Document text:
- - -
FYI: Most of the delegates to the Constitutional Convention were elected to represent their states. The were white, they were men, but they were not uniformly wealthy. [Did you sleep through history?]

You are correct: Most Americans did not "sign off" on the Constitution. They elected representatives to do that for them. That's how republics work. Most British subjects didn't sign off on the Magna Carta, either.

Contrary to your opinion, the Constitution didn't fail us in the 2016 election. It worked exactly as it was supposed to work.

Hillary Clinton took the popular vote because of run-ups in two states: California and New York. Donald Trump won the popular vote in the remaining 48 by an even larger margin. The Electoral College exists to prevent a few populous states from completely controlling the Presidency..

If states had proportional allocation of electors instead of the current "winner takes all," Hillary Clinton would have won without any (or at least not too much) controversy. [Yes, I did run the numbers myself.]

So your beef isn't with the Constitution, which is working just fine, thank you. Your problem is with the states.
- - -
Tasks to complete:
A – In the comment on the Constitution, what does the Electoral College exist to prevent?
B – Extend the comment on the Constitution past its final sentence.
The listing that follows comes from a separate source.
- - -
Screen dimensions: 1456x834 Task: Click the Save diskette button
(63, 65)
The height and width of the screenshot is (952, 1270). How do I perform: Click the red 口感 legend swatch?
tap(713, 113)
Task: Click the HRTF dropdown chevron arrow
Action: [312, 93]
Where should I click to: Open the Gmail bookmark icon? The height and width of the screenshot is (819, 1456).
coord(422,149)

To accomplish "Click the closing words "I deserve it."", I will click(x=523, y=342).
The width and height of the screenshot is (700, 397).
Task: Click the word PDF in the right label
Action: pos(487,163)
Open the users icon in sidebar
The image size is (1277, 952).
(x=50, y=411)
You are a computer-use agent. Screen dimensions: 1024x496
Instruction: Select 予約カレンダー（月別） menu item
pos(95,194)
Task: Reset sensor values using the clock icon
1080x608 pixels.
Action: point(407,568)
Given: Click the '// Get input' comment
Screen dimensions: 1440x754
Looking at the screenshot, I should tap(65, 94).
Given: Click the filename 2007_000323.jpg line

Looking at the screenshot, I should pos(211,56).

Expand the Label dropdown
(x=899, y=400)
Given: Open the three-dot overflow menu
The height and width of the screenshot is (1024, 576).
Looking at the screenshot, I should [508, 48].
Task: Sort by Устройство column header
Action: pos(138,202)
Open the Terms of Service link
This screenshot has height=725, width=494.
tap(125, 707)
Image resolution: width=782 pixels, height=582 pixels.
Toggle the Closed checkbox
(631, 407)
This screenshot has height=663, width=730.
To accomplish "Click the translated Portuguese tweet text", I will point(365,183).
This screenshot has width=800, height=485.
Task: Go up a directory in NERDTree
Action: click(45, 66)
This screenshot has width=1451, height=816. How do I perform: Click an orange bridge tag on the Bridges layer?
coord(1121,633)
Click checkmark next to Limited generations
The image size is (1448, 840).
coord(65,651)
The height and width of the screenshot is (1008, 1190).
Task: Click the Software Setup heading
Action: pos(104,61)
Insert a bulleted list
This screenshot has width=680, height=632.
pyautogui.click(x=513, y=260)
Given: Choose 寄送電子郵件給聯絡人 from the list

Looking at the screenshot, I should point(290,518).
- - -
Written answers:
A – It exists to prevent a few populous states from completely controlling the Presidency.

B –
The process for amending the Constitution requires that a supermajority of states must agree to call another convention or a supermajority of both the House and Senate must approve a new amendment. Then three-fourths of the states must ratify the new amendment. In other words, three quarters of the states have to agree on something.

You want to change the Constitution? Fine; you definitely have your work cut out for you. With the current roster of states, it takes just 13 to kill an amendment.

The United States is not, and never has been, a democracy. In fact, it wasn't until the 20th Century that U.S. senators were elected by popular vote. Those who drafted, presented, and ratified the Constitution were justifiably wary of the whims of the masses.

The place to begin a change in the Constitution doesn't begin in Washington: It begins in the states. You have to work to get representatives and senators favorable to your cause at the state and federal level.

You also have to confront the fact that the change you want may not be desired by enough of your fellow citizens to even be presented to legislators.

You talked about your gun-toting right-wing guy. I can't begin to count the number of people who think the Second Amendment needs to be "fixed" or repealed. The late Justice John Paul Stevens said it would be "simple." But 44 of the 50 states have Second Amendment analogs in their own state constitutions and I can point out at least 16 states right now that would refuse to consider changing the Second Amendment. That's how many states have adopted Second Amendment Sanctuary laws. That's the work of democratically elected legislators at the state level.

So what's your cause? How is it going to fare in flyover country? More than 57% of the voting age (18+) population lives there. Remember that the powers of governance in the U.S. are vested in the people and the people are ultimately the ones that will determine what powers a government will have.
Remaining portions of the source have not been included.